→ SELECTED EXCERPT:
# # # #
More than half of those testing positive for HIV each year and about half of those living with HIV in the U.S. are gay men, according to the national figures.

The reasons gay men — or according to the CDC category any "men who have sex with men" — don't get tested aren't entirely clear, officials said.

The stigma associated with being gay is still strong, particularly in urban black communities, said Richard Matens, Baltimore's assistant commissioner for chronic diseases. A lot of their activity is hidden from friends and family, not to mention public health officials.

Some people would rather admit to being an intravenous drug user, another high-risk group for HIV, he said. And programs in the city have been more effective in lowering the number of drug users infected through needle exchange programs — to fewer than 200 new cases in 2008 from 700 new cases in 1994.

That's helped bring down the overall HIV infection rate in the city to an estimated 3 percent, but not specifically among gay men. (Exact infection rates among gay men are hard to come by; the CDC sample of about 500 men in Baltimore was among those who go out to bars and clubs.)
# # # #
→ PROBLEM STATEMENT:
List every number written in digits in the excerpt on HIV testing among gay men. The records that follow are unrelated to the excerpt above.

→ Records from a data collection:
# # # #
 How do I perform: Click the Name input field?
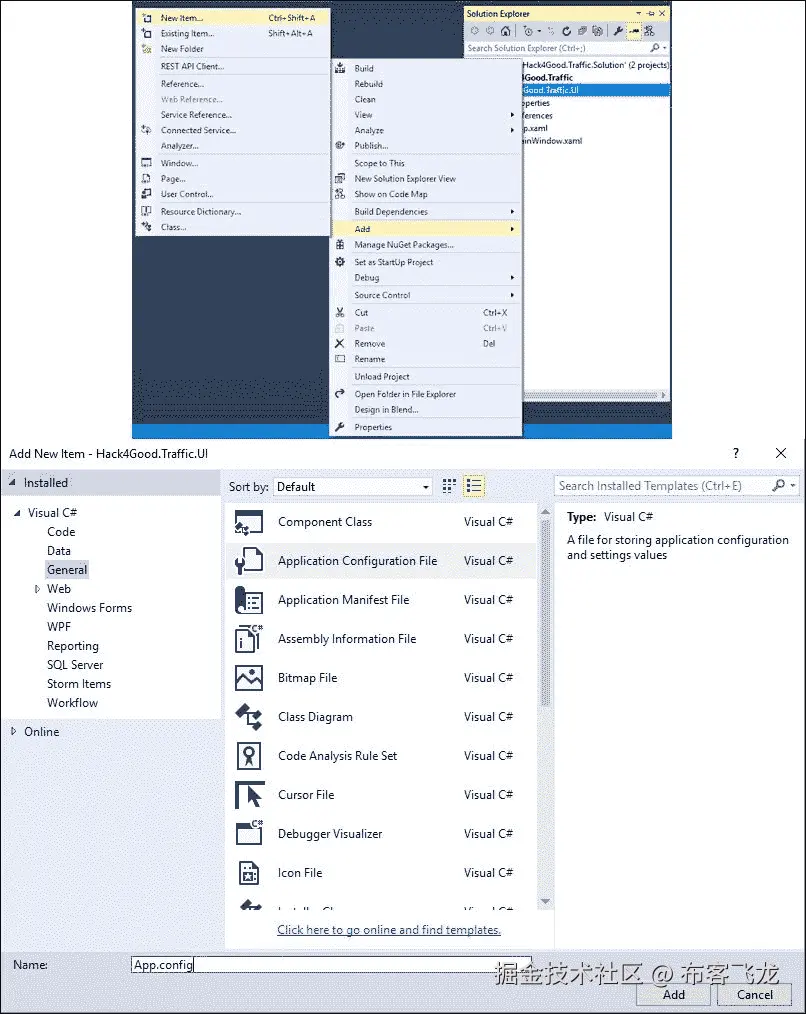[x=300, y=964]
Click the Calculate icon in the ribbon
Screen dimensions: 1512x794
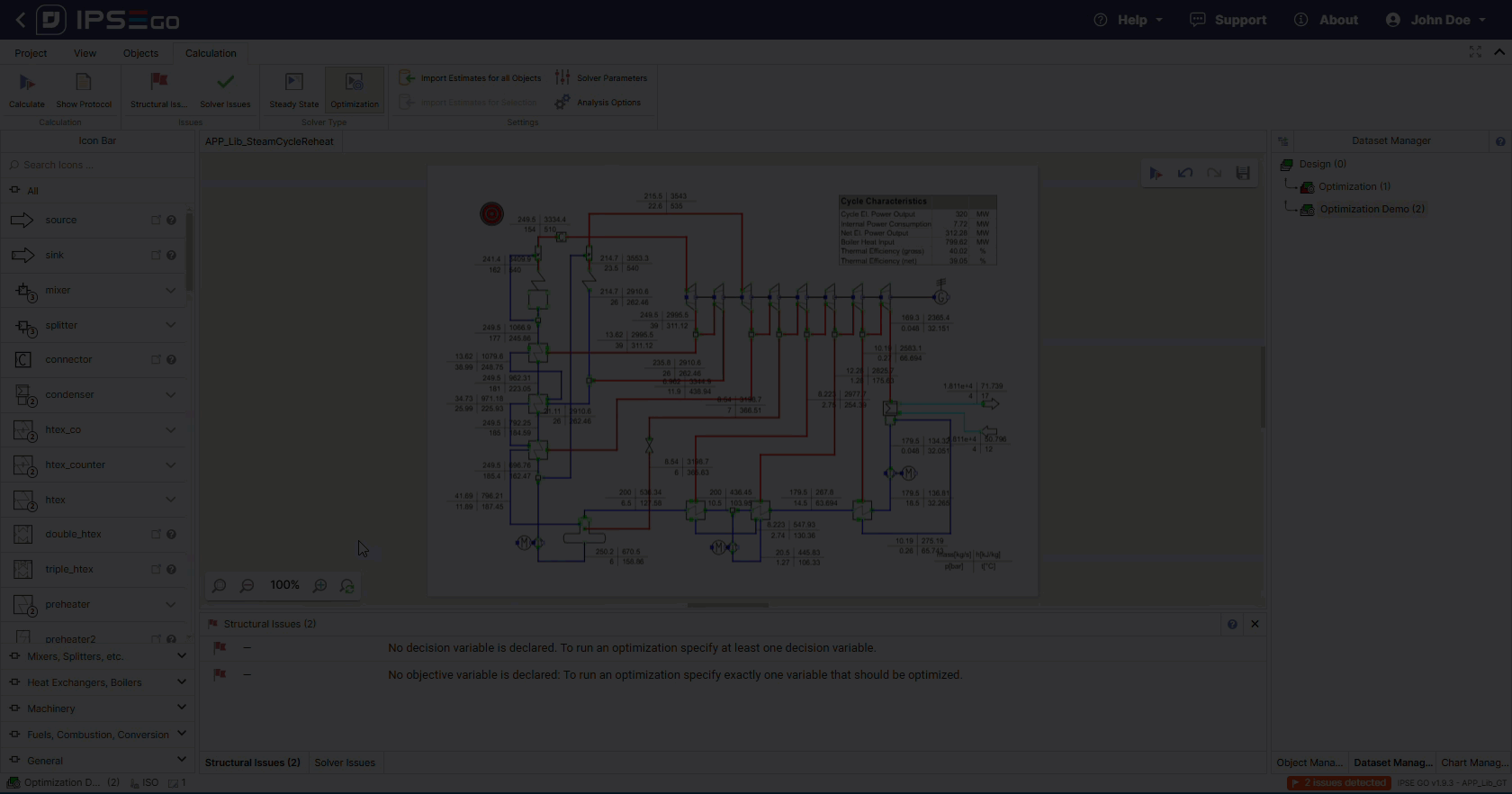(x=27, y=83)
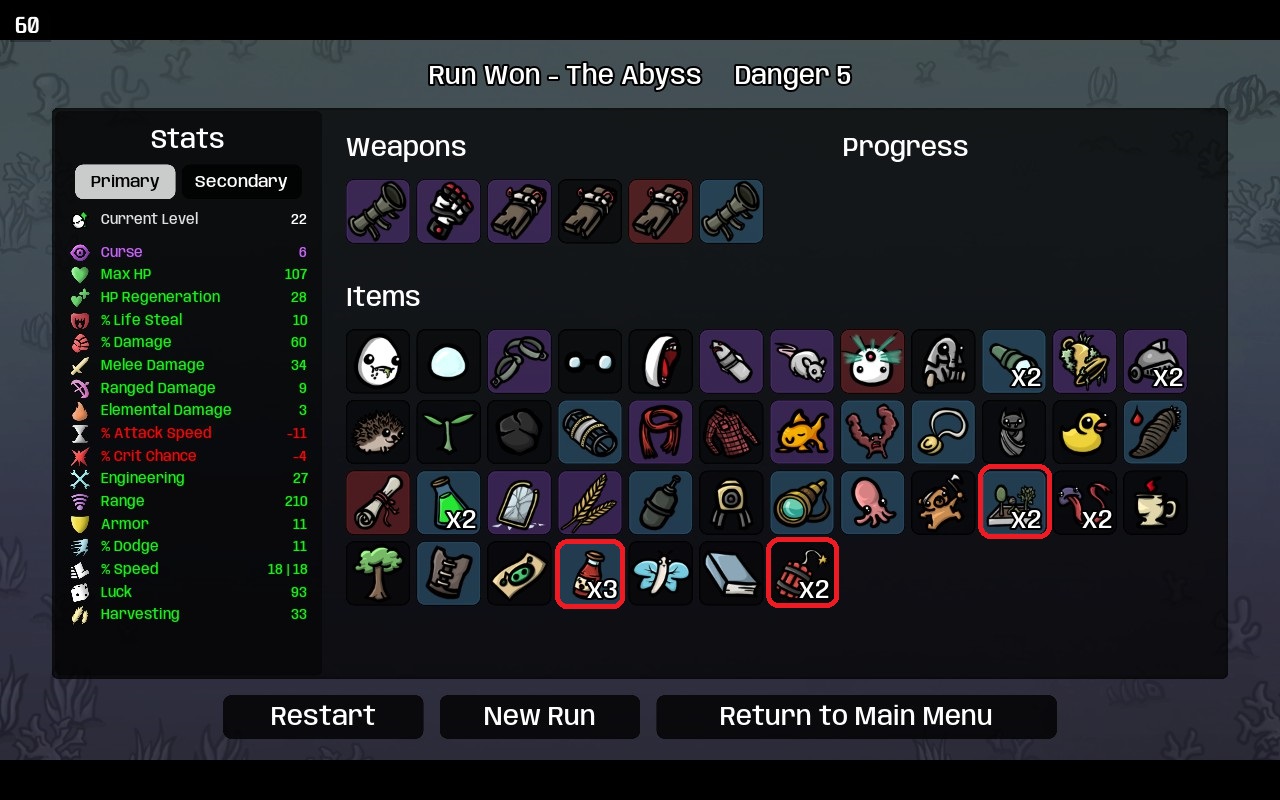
# # # #
→ WRITTEN REPLY:
200, 2008, 700, 1994, 3, 500